Sin embargo, Luis María cada día iba más lejos. Se pasaba ciertamente, incluso para los más aguerridos contra la alianza. No quedaba más alternativa que hablar con él y el 16 de septiembre de 1992, dos días después de mi cumpleaños, le cité en Banesto y le expuse, casi sin respirar, un largo parlamento:

—Mira, Luis María. En España, nos guste o no, caminamos inexorablemente hacia una reestructuración de los medios de comunicación social. Hace tiempo que lo sostuve y no se me escuchó.
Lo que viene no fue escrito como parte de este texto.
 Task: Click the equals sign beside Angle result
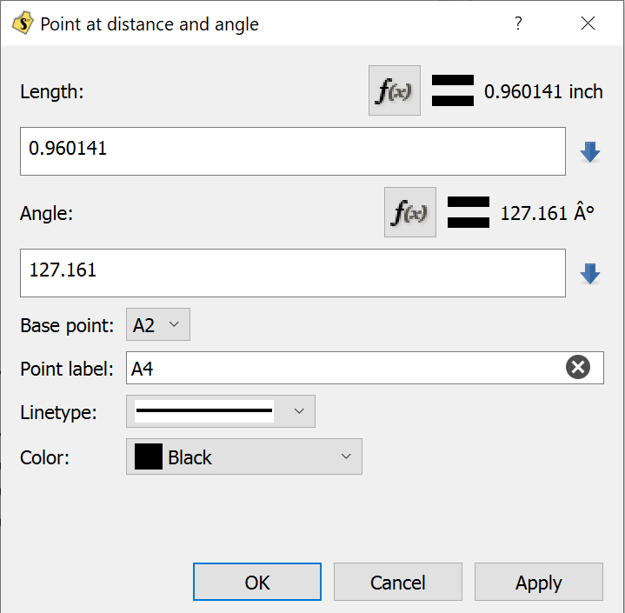(469, 212)
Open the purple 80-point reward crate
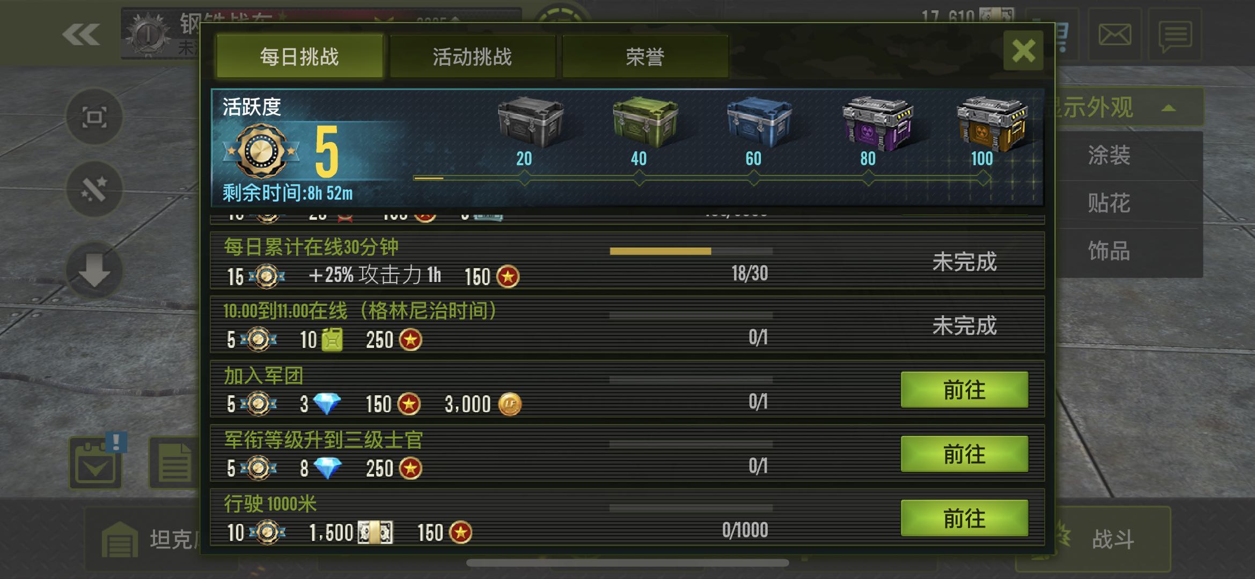 tap(878, 123)
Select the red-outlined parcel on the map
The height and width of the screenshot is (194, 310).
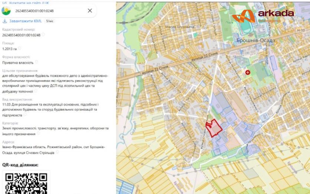tap(214, 128)
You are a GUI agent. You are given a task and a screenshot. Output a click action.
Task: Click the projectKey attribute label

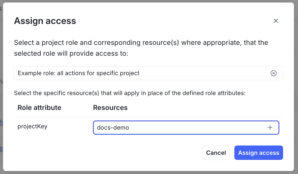pos(32,126)
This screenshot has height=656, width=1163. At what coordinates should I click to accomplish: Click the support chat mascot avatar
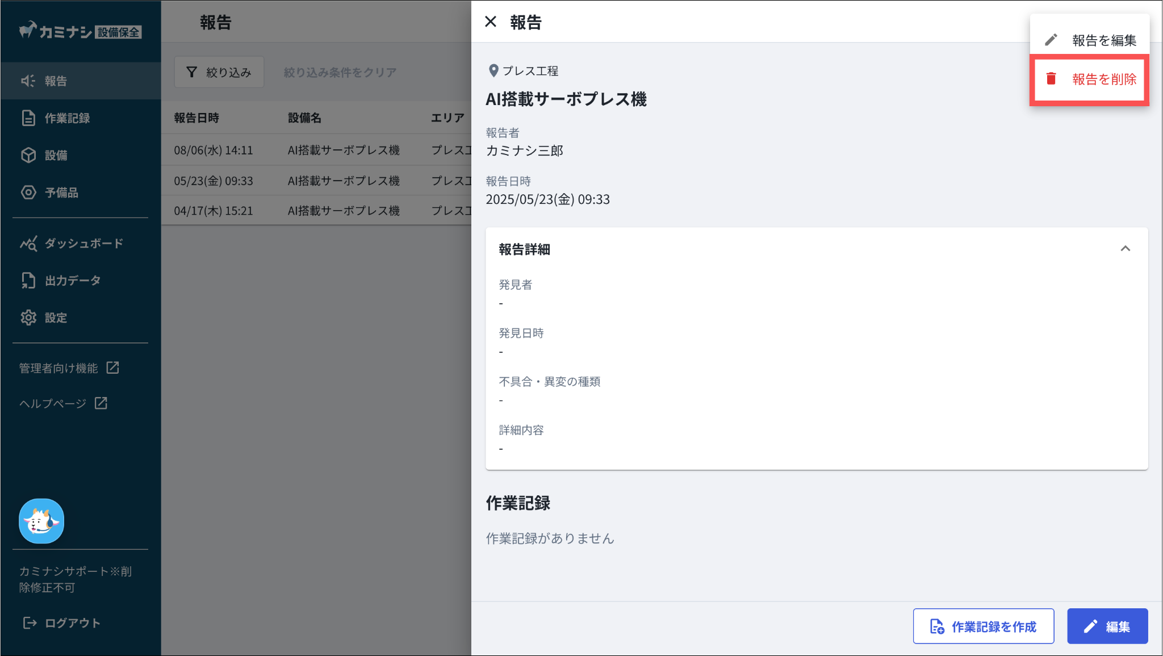pyautogui.click(x=41, y=521)
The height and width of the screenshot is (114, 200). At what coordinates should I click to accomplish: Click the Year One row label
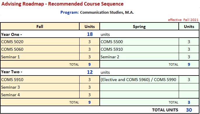coord(11,34)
Yo percibía nítidamente dos grupos: el de Polanco y «otro». ¿Quién sería ese «otro»? La respuesta daría la clave del poder mediático español. Como primera solución te confieso que pensé en
ABC
y diseñé una estrategia destinada a que Guillermo Luca de Tena fuera ese «otro». Lo consulté con don Juan, a quien la idea le pareció magnífica, e incluso pedí al señor que le explicara a Guillermo que mis ideas le parecían correctas. Trataba de aprovechar el enorme ascendiente de don Juan sobre Guillermo para llevar adelante un proyecto que debería haber necesitado muchas menos apoyaturas para culminar, porque su propia lógica interna la impulsaba como un cohete. Pero a pesar de don Juan, e incluso contra sus opiniones, Guillermo, por alguna razón que ignoro, se negó a ello.